Since you're not working directly with the Java object instance, to execute any code on the variable you need to send messages to the separate Java process using API provided by Eclipse Java Development Tools (JDT). The format for the required information can be cumbersome and hard to determine, but VariableUtil.runSendMessage() should be used for all evaluations. Take a look at org.eclipse.edt.debug.internal.core.java.variables.MapVariable to see how a complex variable can be restructured.


[edit] Java type filters

Plug-in to check out from Git: org.eclipse.edt.debug.core

When the debugger is suspended, by default its stack will display all the frames for both Java and EGL. It's less confusing to the EGL programmer to hide the frames that are part of the underlying technology, and show just the frames that have to do with their code. When stepping through code, it's also very tedious to the user to step into our runtime classes (either from the EDT Java runtime, or JRE classes). To get past both these issues there is an extension for contributing type filters. These filters will prevent stepping into certain types, as well as hide the types from the debug stack display.

Filters are organized into various categories. Enabling a category will cause all its contained filters to be enabled. New categories can be defined, or you can add your filter to an existing category (if the category you specify does not exist, the filter will be ignored). Categories can be visible or invisible; when visible it will appear in the EDT Java debug preference page and the user can enable or disable the category; when invisible the user cannot toggle its enablement. When a filter is hit, the category's step type will determine how to proceed - the user can configure the visible filters in preferences to either perform a "step into" or a "step return". The "step return" will perform much better, but prevents you from stepping through the filtered class into a type that wouldn't be filtered.

The extension point for contributing filters and categories is org.eclipse.edt.debug.core.javaTypeFilters.
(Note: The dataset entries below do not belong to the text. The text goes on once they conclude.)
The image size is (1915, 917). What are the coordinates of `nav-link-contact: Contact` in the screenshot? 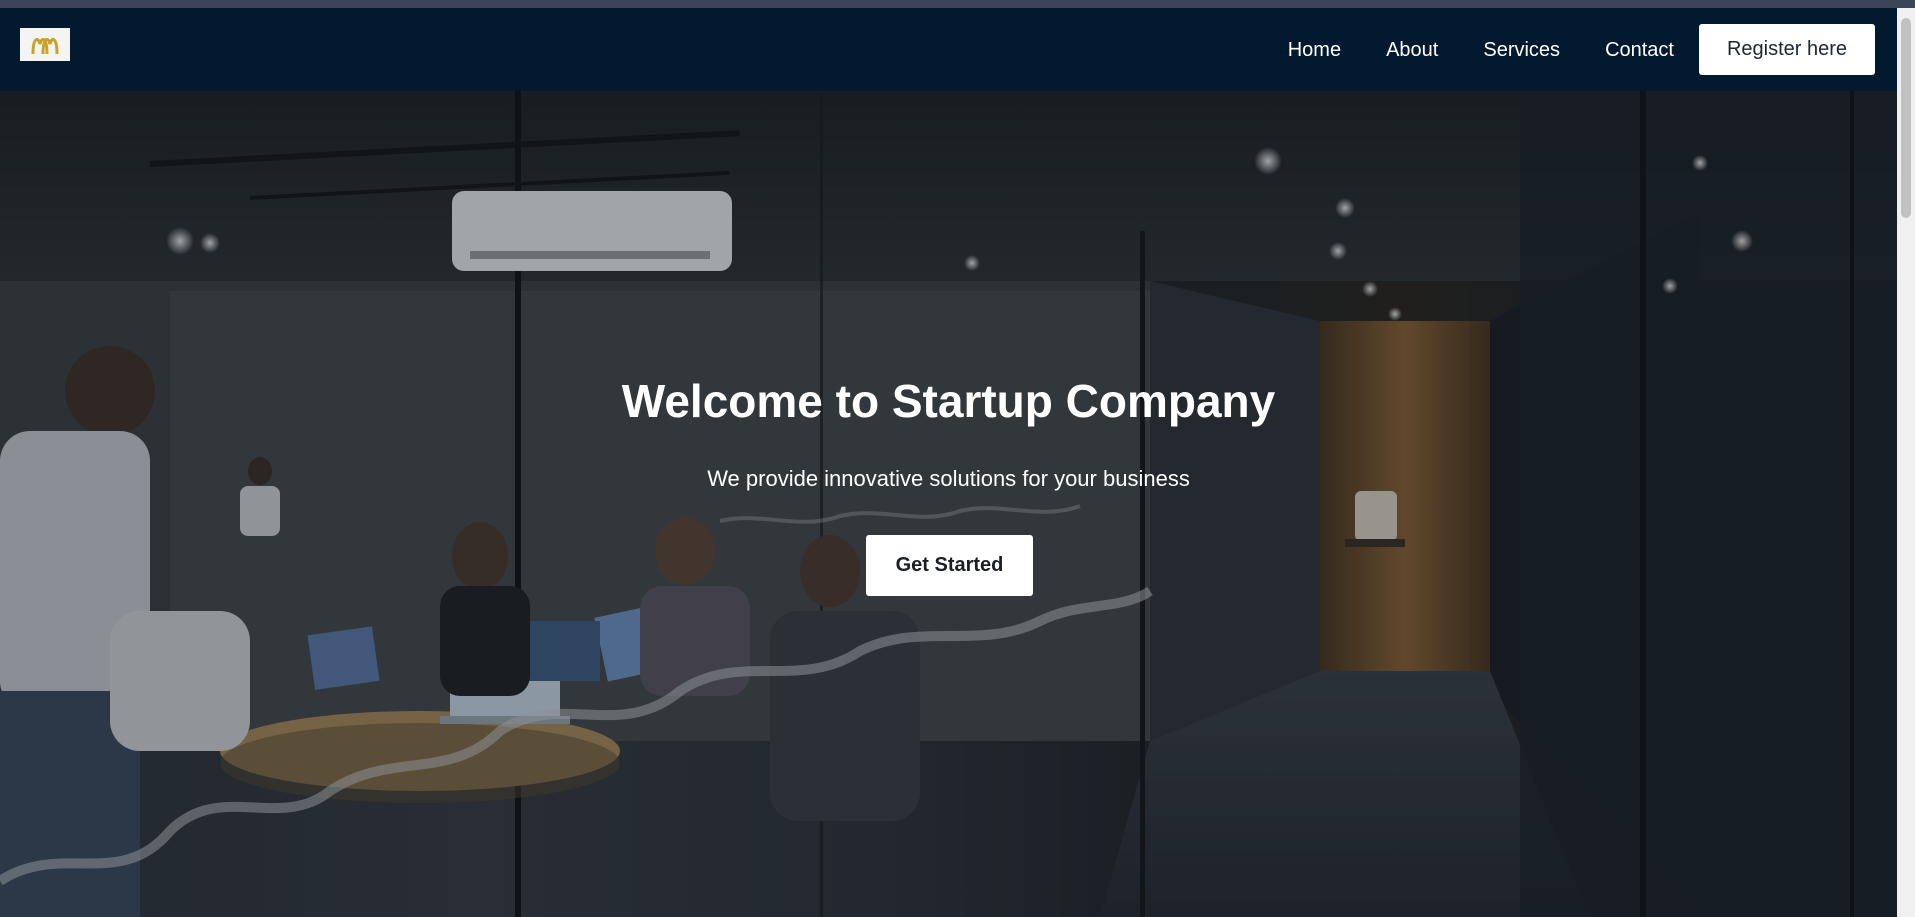 It's located at (1640, 50).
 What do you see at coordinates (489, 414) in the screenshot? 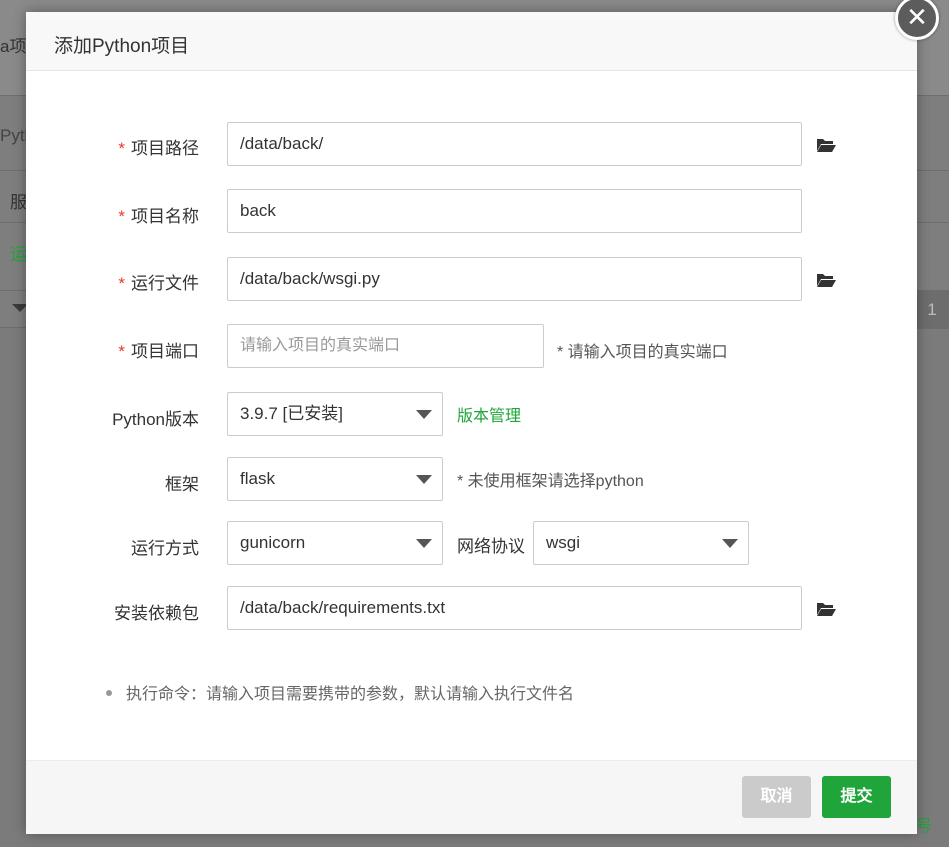
I see `version-manage-link: 版本管理` at bounding box center [489, 414].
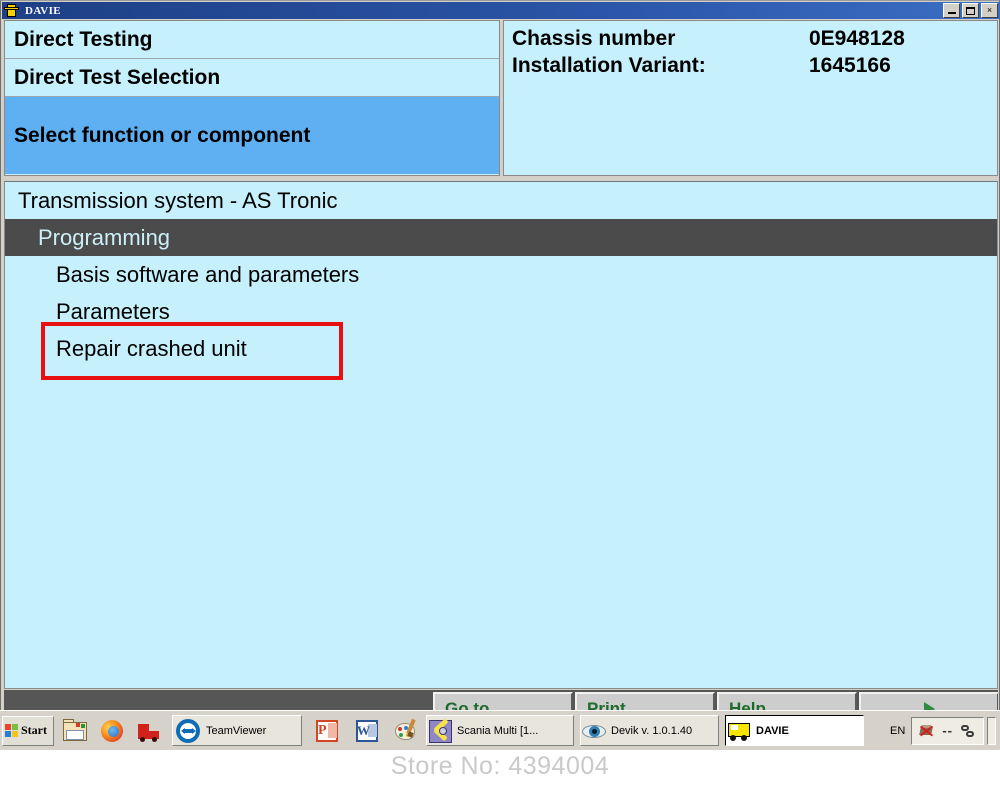 The image size is (1000, 787). What do you see at coordinates (501, 274) in the screenshot?
I see `list-item-basis-software: Basis software and parameters` at bounding box center [501, 274].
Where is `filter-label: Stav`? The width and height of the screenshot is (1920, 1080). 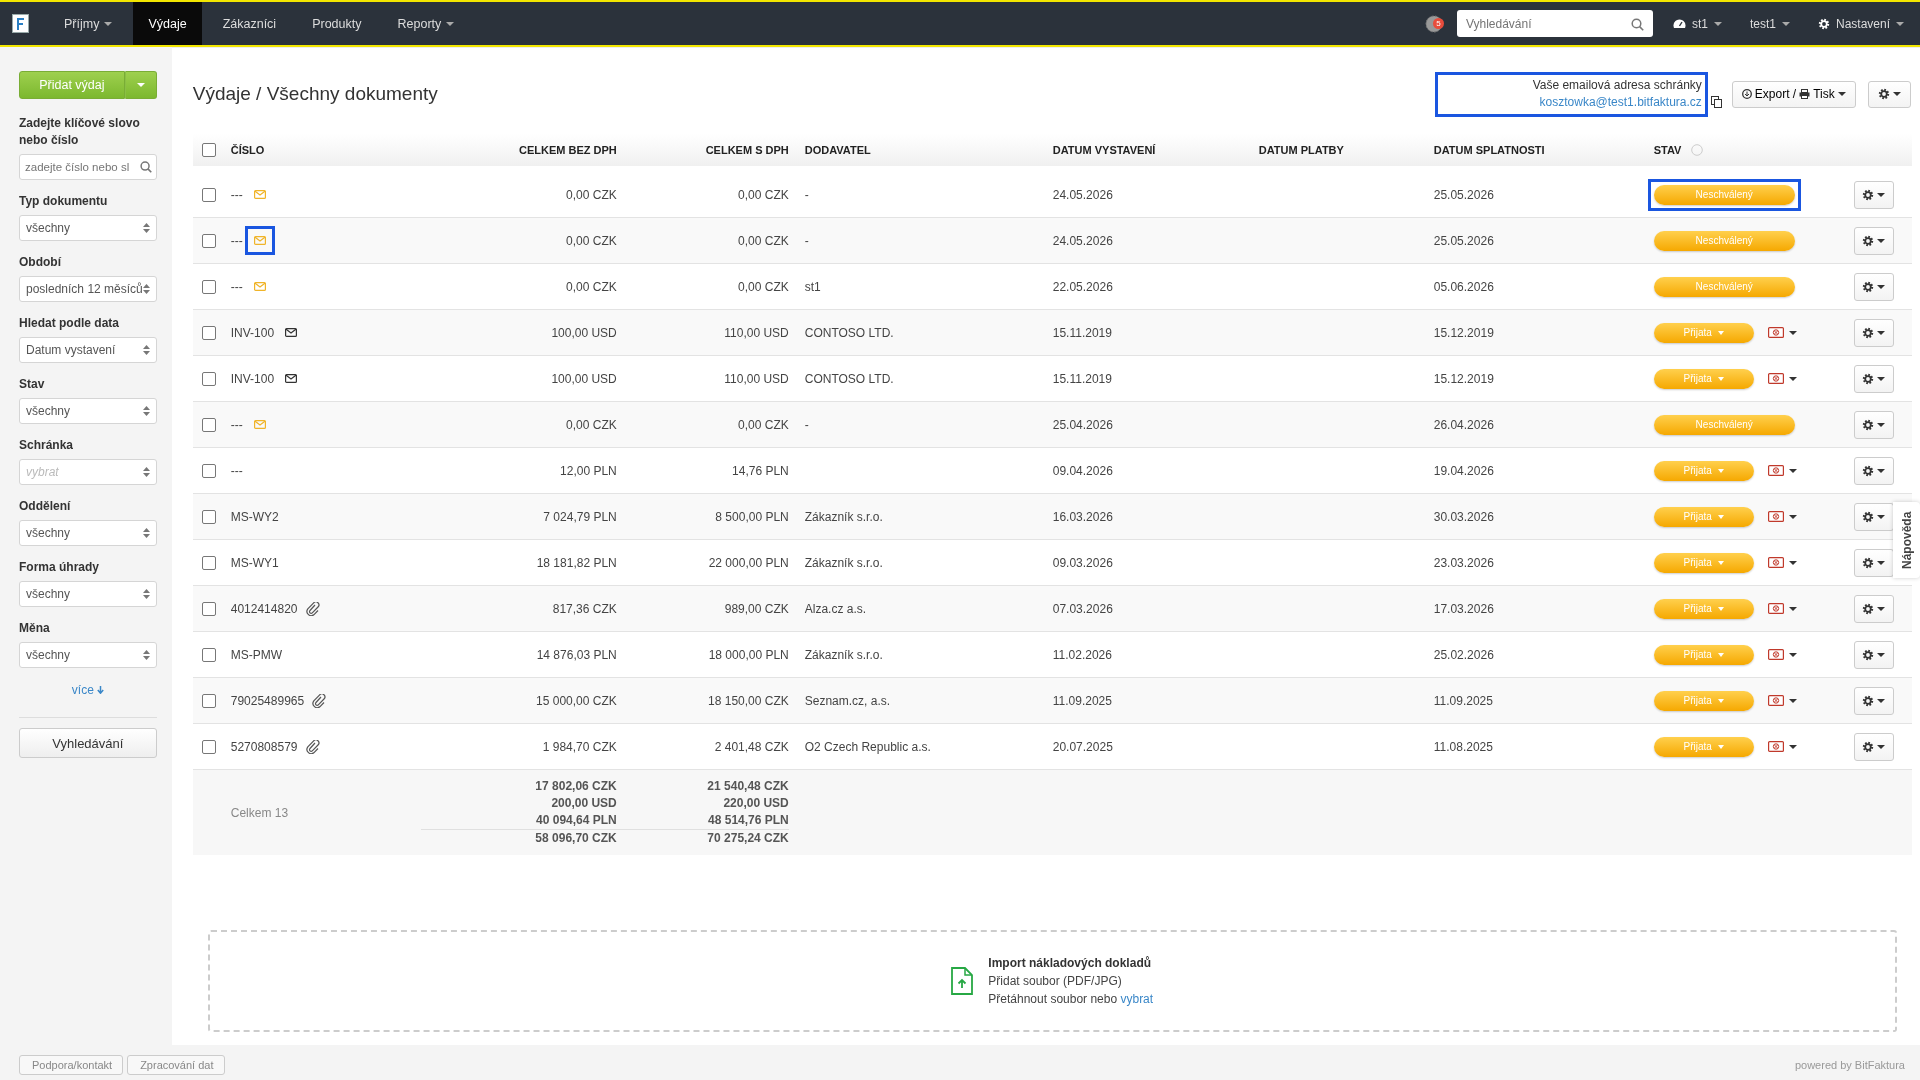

Take a look at the schema for its definition at org.eclipse.edt.debug.core/schema/javaTypeFilters.exsd. Reference implementations can be found in org.eclipse.edt.debug.core's plugin.xml file (several categories and filters are contributed).

You can choose to have your filter class extend org.eclipse.edt.debug.core.java.filters.AbstractTypeFilter to take care of some common properties but it is not required. You can also choose to not write your own category class, in which case org.eclipse.edt.debug.internal.core.java.filters.DefaultTypeFilterCategory will be used. An example of writing your own category class can be found at org.eclipse.edt.debug.internal.core.java.filters.JDTStepFilterCategory; in this case it's a hidden category that determines whether "step into" or "step return" is used based on the JDT step filter setting, rather than coming from the extension in plugin.xml. In most cases you will not need to write your own category class.